— Start Passage to read —

The 1986 NCAA Division I men's ice hockey tournament was the culmination of the 1985–86 NCAA Division I men's ice hockey season, the 39th such tournament in NCAA history. It was held between March 21 and 29, 1986, and concluded with Michigan State defeating Harvard 6-5. All Quarterfinals matchups were held at home team venues while all succeeding games were played at the Providence Civic Center in Providence, Rhode Island.

Qualifying teams
The NCAA permitted 8 teams to qualify for the tournament and divided its qualifiers into two regions (East and West). Each of the tournament champions from the four Division I conferences (CCHA, ECAC, Hockey East and WCHA) received automatic invitations into the tournament with At-large bids making up the remaining 4 teams, 1 from each conference.

Format
The tournament featured three rounds of play. The two odd-number ranked teams from one region were placed into a bracket with the two even-number ranked teams of the other region. The teams were then seeded according to their ranking. In the Quarterfinals the first and fourth seeds and the second and third seeds played two-game aggregate series to determine which school advanced to the Semifinals. Beginning with the Semifinals all games were played at the Providence Civic Center and all series became Single-game eliminations. The winning teams in the semifinals advanced to the National Championship Game with the losers playing in a Third Place game.

— End Passage to read —

**Aim 1:** Please write out the rows, from the very first row through the line that contains "Looking at the screenshot, I should (1319, 417).", including both ends.
The rows have no connection to the text above.

— Start Records provided —

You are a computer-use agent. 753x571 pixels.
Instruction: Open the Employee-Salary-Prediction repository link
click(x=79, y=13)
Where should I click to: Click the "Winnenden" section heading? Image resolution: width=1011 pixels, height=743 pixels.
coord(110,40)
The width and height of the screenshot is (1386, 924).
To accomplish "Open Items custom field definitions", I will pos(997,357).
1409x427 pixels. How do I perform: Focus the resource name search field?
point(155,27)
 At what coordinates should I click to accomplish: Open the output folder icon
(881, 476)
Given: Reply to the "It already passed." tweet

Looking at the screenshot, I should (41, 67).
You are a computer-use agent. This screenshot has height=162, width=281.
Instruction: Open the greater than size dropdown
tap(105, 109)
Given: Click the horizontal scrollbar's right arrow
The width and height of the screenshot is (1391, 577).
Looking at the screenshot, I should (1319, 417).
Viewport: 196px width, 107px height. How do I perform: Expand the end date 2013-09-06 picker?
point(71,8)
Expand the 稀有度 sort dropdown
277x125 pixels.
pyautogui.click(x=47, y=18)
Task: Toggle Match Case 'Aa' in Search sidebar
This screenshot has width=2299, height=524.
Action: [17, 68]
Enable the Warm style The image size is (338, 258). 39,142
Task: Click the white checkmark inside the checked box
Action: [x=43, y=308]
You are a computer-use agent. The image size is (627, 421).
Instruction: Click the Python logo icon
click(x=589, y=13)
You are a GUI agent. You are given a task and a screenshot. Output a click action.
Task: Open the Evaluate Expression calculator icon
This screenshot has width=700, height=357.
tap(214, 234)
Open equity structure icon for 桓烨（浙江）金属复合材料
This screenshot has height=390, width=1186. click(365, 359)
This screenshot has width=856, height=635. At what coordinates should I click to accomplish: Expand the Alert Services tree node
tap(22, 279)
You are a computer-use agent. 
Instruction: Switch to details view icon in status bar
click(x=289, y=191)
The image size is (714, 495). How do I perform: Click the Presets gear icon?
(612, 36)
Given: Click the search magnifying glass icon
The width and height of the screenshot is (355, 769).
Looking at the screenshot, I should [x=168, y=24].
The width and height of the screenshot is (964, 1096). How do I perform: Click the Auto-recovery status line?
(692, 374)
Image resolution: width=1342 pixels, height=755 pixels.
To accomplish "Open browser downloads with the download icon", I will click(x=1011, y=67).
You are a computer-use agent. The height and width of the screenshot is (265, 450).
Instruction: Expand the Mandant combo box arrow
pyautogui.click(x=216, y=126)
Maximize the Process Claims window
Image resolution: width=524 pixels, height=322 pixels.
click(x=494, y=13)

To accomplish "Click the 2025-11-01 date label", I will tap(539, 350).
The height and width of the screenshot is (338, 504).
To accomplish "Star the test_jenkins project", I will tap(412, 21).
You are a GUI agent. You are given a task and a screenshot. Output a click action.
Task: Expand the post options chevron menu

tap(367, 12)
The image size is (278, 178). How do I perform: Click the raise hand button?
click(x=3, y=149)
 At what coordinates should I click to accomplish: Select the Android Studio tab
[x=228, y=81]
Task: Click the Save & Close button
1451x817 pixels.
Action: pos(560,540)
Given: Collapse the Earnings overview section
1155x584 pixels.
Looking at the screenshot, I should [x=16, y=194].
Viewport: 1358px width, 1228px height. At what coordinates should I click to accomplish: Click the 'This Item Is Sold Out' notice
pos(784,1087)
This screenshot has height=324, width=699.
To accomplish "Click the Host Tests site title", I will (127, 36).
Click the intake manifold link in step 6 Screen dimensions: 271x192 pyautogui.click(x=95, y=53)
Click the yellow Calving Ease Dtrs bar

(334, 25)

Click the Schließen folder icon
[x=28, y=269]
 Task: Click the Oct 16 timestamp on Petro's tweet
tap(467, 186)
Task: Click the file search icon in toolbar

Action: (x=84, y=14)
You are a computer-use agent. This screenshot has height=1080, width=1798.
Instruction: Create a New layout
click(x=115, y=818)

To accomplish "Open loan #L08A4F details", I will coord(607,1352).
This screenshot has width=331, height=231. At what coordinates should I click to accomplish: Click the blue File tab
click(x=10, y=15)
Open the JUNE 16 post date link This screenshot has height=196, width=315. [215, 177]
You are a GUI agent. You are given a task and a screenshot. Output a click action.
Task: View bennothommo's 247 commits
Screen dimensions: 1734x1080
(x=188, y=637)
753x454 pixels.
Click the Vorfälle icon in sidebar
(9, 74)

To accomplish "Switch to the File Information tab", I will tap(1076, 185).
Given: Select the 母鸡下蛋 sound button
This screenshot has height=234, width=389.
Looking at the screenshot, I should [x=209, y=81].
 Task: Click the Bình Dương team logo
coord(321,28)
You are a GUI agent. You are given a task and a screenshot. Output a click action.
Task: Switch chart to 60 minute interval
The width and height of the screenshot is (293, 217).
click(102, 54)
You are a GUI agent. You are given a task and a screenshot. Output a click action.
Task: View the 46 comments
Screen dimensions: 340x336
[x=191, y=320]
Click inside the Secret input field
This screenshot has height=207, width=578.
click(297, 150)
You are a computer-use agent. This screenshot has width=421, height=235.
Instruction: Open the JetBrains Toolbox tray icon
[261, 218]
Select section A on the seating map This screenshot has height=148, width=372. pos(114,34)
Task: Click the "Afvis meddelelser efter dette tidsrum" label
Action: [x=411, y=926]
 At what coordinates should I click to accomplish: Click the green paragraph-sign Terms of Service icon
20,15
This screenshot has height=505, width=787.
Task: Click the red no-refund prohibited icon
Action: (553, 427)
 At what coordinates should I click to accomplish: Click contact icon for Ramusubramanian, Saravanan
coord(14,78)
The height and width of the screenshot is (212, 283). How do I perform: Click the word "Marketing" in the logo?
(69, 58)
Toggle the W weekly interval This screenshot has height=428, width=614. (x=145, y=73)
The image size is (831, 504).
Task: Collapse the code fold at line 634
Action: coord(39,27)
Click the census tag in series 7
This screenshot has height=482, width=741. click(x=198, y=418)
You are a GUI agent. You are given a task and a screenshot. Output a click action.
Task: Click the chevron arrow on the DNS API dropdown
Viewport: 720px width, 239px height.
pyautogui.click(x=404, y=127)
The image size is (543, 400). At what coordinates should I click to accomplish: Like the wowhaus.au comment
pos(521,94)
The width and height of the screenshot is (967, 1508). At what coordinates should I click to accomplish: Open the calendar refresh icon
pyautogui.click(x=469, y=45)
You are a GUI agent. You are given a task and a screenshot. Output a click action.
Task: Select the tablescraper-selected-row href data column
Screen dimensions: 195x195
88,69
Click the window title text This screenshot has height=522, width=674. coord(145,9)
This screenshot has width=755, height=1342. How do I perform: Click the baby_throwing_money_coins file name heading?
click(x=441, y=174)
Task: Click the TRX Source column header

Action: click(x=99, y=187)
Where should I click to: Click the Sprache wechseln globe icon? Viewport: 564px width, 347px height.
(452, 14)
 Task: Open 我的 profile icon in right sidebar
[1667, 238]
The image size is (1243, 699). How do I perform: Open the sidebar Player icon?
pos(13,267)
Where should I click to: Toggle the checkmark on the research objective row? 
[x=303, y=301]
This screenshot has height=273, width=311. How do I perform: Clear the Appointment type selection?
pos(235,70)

— End Records provided —

**Aim 2:** According to the text on the 1986 tournament, which team did Michigan State defeat to win the championship, and by what score?

**Task response 1:**
You are a computer-use agent. 753x571 pixels.
Instruction: Open the Employee-Salary-Prediction repository link
click(x=79, y=13)
Where should I click to: Click the "Winnenden" section heading? Image resolution: width=1011 pixels, height=743 pixels.
coord(110,40)
The width and height of the screenshot is (1386, 924).
To accomplish "Open Items custom field definitions", I will pos(997,357).
1409x427 pixels. How do I perform: Focus the resource name search field?
point(155,27)
 At what coordinates should I click to accomplish: Open the output folder icon
(881, 476)
Given: Reply to the "It already passed." tweet

Looking at the screenshot, I should (41, 67).
You are a computer-use agent. This screenshot has height=162, width=281.
Instruction: Open the greater than size dropdown
tap(105, 109)
Given: Click the horizontal scrollbar's right arrow
The width and height of the screenshot is (1391, 577).
Looking at the screenshot, I should (1319, 417).

**Task response 2:** Harvard, 6-5.